→ Problem details: Run through the records and, wherever a line holds the word "list", return that line.

'''

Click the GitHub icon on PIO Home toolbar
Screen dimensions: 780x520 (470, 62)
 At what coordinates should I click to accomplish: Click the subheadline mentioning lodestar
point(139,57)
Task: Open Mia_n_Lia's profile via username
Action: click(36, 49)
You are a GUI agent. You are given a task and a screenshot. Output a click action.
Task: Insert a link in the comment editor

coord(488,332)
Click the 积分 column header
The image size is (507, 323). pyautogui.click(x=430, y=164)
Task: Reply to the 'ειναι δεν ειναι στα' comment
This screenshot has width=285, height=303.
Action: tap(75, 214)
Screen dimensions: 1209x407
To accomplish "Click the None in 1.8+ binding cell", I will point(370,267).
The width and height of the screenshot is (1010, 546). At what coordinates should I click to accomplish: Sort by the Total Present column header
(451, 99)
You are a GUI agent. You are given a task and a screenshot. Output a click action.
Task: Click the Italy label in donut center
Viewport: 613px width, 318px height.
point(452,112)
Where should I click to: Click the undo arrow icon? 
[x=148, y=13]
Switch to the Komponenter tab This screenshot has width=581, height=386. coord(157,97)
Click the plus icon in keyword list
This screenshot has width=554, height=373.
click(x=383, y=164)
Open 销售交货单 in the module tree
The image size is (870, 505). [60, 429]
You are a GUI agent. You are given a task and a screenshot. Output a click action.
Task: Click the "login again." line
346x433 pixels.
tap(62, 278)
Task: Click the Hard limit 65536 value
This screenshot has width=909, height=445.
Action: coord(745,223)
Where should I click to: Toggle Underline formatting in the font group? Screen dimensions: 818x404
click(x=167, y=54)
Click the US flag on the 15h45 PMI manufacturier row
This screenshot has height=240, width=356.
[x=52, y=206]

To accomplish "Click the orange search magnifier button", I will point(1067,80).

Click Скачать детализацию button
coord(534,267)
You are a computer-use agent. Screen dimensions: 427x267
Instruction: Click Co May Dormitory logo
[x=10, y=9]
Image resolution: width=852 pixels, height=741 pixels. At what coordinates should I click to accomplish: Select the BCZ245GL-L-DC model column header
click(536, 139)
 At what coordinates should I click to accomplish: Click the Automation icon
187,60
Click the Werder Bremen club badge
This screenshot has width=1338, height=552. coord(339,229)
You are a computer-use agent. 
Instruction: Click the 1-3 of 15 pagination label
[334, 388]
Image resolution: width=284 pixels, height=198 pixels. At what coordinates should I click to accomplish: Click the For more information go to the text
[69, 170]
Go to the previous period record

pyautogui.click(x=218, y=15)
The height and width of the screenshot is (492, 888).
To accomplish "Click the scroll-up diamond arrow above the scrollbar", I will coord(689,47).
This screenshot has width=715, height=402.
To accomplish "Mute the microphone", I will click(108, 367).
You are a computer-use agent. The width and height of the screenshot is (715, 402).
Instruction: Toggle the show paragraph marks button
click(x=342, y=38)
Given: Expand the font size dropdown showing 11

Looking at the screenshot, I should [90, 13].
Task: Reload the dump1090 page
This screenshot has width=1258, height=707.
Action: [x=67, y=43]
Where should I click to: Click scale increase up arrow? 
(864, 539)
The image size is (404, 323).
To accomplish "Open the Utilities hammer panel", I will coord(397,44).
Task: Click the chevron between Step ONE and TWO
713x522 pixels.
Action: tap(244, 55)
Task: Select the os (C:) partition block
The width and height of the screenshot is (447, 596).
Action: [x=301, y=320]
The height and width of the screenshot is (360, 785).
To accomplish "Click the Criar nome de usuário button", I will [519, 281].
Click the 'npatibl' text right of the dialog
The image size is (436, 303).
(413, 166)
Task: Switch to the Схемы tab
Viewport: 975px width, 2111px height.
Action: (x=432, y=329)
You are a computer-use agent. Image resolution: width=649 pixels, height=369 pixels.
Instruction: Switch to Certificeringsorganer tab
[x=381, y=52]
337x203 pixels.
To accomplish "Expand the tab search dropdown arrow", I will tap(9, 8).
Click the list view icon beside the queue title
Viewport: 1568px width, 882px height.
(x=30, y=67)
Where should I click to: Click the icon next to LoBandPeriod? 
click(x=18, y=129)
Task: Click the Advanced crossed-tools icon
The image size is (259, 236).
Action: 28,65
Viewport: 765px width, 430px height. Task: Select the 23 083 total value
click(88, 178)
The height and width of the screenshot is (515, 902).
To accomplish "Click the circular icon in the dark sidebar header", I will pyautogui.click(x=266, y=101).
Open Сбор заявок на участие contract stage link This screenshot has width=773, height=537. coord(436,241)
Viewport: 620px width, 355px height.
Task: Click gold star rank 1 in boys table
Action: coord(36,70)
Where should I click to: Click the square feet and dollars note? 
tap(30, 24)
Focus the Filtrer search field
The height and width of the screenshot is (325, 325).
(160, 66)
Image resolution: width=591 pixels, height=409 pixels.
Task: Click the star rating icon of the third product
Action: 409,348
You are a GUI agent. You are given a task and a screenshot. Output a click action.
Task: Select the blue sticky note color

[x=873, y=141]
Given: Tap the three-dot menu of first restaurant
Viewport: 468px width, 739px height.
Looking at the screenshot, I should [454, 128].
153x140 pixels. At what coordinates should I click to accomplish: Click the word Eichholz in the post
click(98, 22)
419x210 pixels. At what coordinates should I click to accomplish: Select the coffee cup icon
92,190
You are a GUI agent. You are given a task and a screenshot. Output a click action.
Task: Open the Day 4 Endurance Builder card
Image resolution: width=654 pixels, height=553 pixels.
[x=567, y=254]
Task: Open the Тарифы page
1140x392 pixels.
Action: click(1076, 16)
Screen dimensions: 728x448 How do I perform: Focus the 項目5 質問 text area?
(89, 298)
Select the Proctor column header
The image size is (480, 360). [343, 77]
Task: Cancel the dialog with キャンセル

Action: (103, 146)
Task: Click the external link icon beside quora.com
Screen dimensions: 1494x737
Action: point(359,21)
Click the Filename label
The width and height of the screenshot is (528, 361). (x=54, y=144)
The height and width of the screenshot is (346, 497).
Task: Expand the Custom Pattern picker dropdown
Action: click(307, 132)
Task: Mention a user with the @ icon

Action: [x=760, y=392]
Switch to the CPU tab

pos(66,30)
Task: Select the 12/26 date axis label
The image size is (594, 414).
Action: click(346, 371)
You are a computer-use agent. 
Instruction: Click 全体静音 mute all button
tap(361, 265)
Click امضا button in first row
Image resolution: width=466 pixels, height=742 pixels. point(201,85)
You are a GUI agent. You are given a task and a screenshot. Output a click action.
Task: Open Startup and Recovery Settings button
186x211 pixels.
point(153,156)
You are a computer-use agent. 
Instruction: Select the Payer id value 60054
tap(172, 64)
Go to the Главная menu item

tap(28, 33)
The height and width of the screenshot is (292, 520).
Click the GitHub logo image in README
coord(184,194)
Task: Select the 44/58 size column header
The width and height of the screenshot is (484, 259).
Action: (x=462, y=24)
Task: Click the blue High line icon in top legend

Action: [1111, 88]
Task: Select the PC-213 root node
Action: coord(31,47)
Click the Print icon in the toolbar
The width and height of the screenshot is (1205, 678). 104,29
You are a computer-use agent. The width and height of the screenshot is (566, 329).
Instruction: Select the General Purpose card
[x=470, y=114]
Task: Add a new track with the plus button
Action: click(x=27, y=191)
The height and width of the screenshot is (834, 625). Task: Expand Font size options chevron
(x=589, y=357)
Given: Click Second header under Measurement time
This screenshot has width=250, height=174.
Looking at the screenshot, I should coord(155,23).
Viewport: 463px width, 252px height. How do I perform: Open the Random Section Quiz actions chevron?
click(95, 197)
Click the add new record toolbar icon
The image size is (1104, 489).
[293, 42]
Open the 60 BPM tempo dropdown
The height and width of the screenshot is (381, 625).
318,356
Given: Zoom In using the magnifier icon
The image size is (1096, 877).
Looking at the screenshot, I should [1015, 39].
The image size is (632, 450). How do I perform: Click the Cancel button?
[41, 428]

'''

→ Written solution:
Click the plus icon in keyword list
Click the list view icon beside the queue title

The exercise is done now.